RECORDED INFORMATION>
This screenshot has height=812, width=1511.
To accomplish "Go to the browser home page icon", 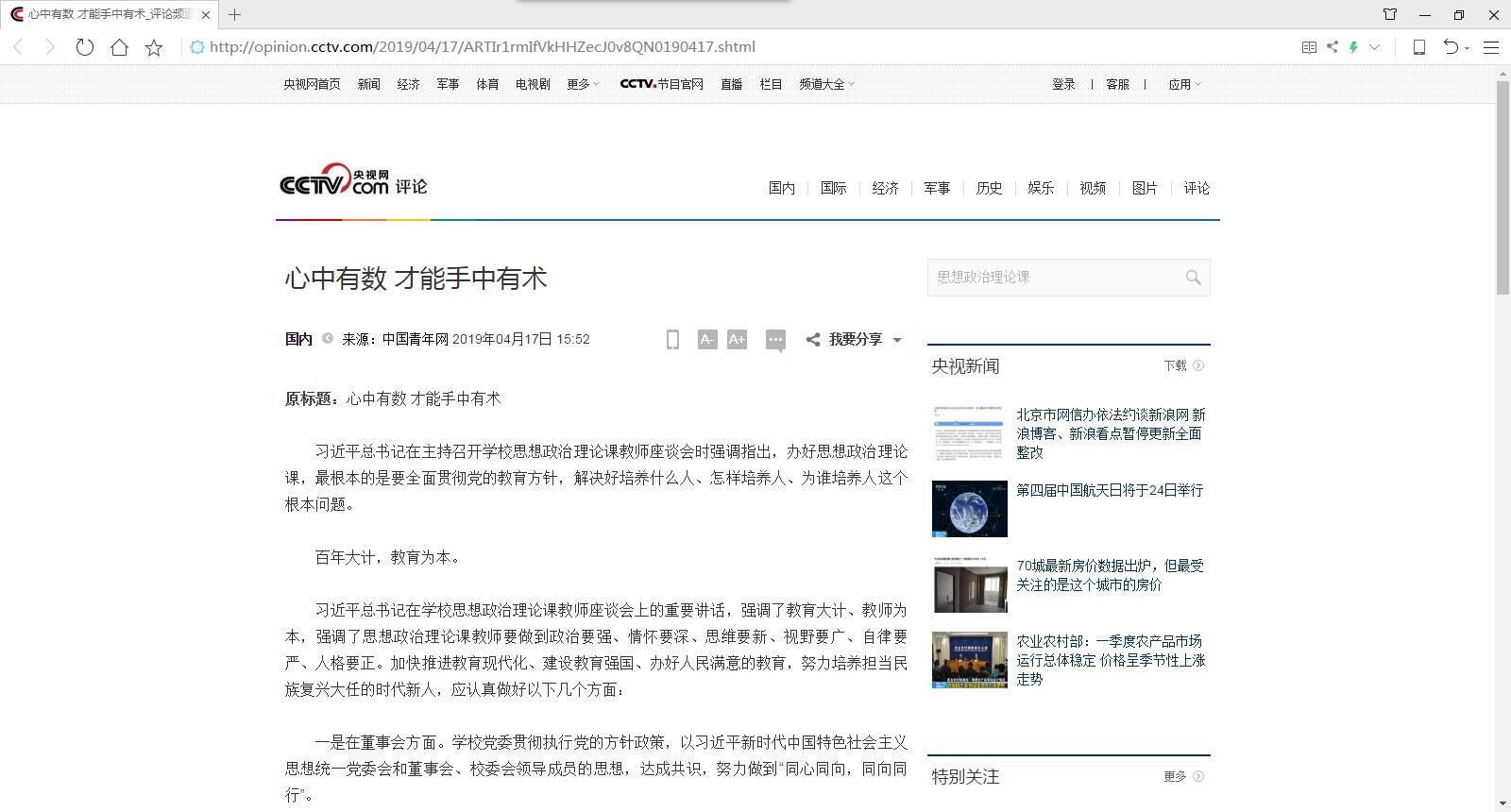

...

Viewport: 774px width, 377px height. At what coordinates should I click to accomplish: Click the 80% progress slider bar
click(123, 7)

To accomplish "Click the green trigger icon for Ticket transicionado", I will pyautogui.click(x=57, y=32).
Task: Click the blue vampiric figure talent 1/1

WORK TASK>
What should come back is an exact copy of the lines above from the line with "This screenshot has height=812, width=1511." to the line with "to the browser", both included, minus the pictures.

ANSWER AREA>
This screenshot has height=812, width=1511.
To accomplish "Go to the browser home page icon", 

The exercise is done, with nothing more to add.